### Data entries
--- --- ---
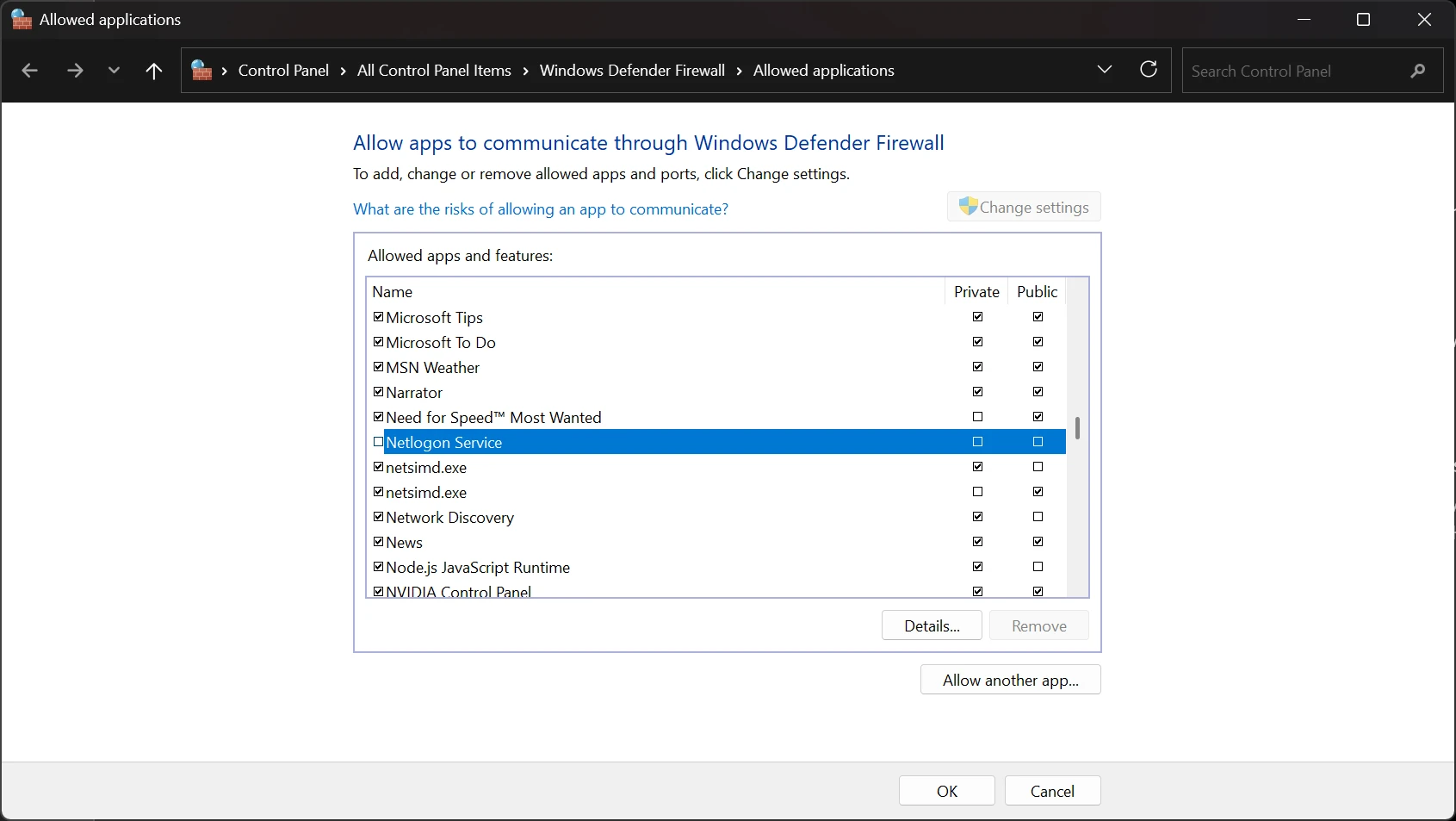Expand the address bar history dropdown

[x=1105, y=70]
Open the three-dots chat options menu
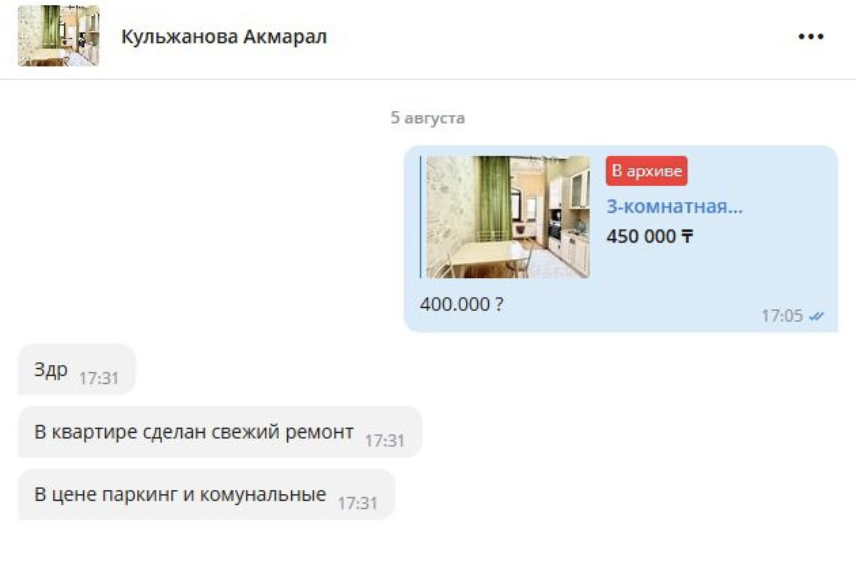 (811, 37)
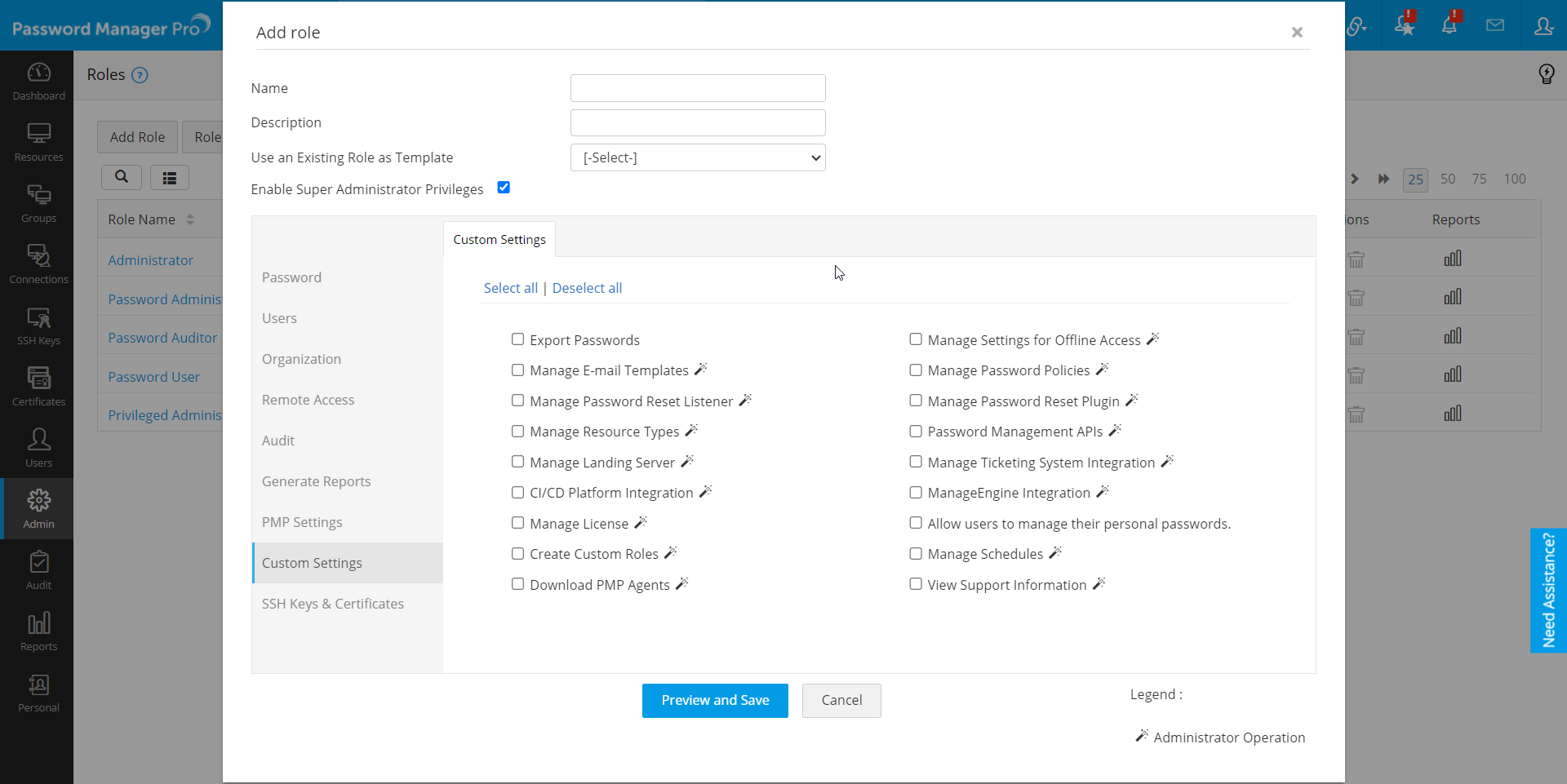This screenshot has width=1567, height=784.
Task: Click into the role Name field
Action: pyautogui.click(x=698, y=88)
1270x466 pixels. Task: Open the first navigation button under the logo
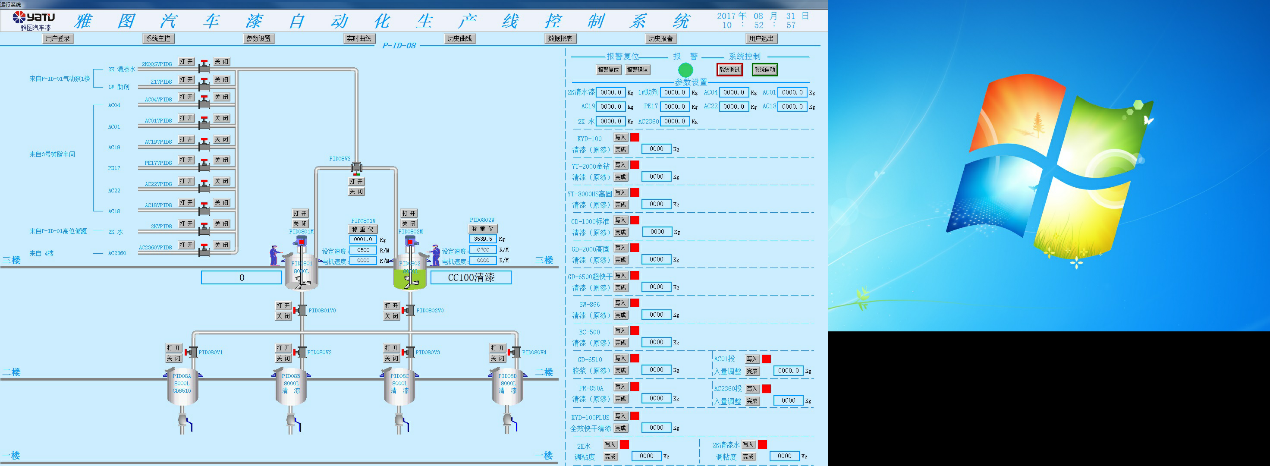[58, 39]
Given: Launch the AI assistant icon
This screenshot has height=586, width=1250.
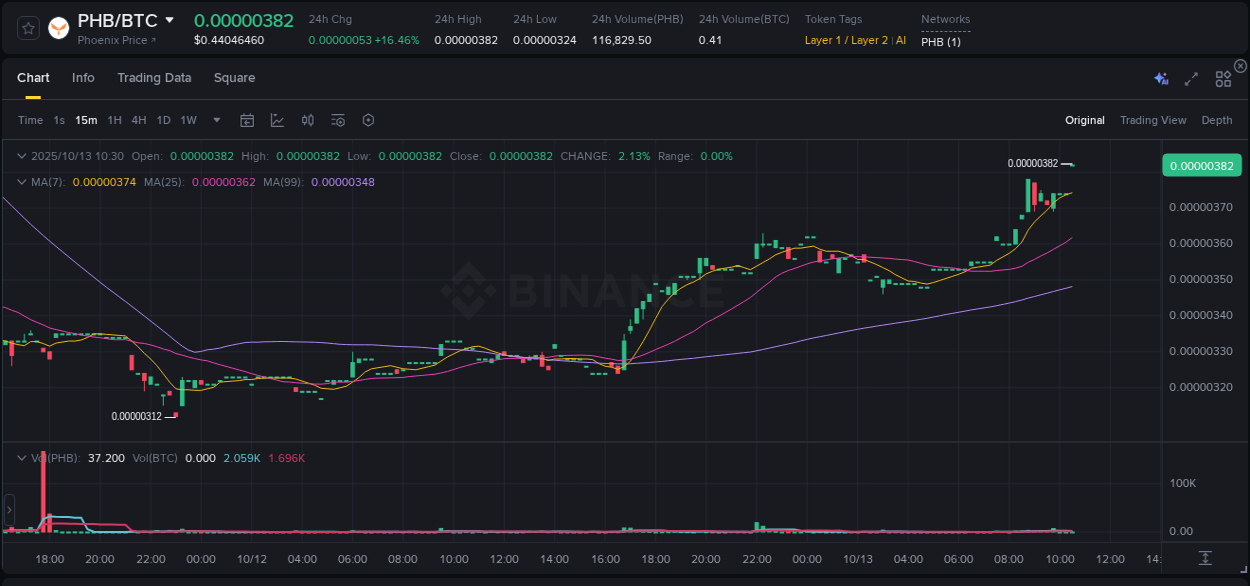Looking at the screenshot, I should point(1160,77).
--- --- ---
### WHAT IS NEEDED
Please write out the lines above, beginning at the line with "1270x466 pixels. Task: Open" and ending at the last line of the records, exactly as they appear and without pictures.

### ANSWER FOR THIS EXERCISE
1270x466 pixels. Task: Open the first navigation button under the logo
[58, 39]
Given: Launch the AI assistant icon
This screenshot has height=586, width=1250.
Looking at the screenshot, I should point(1160,77).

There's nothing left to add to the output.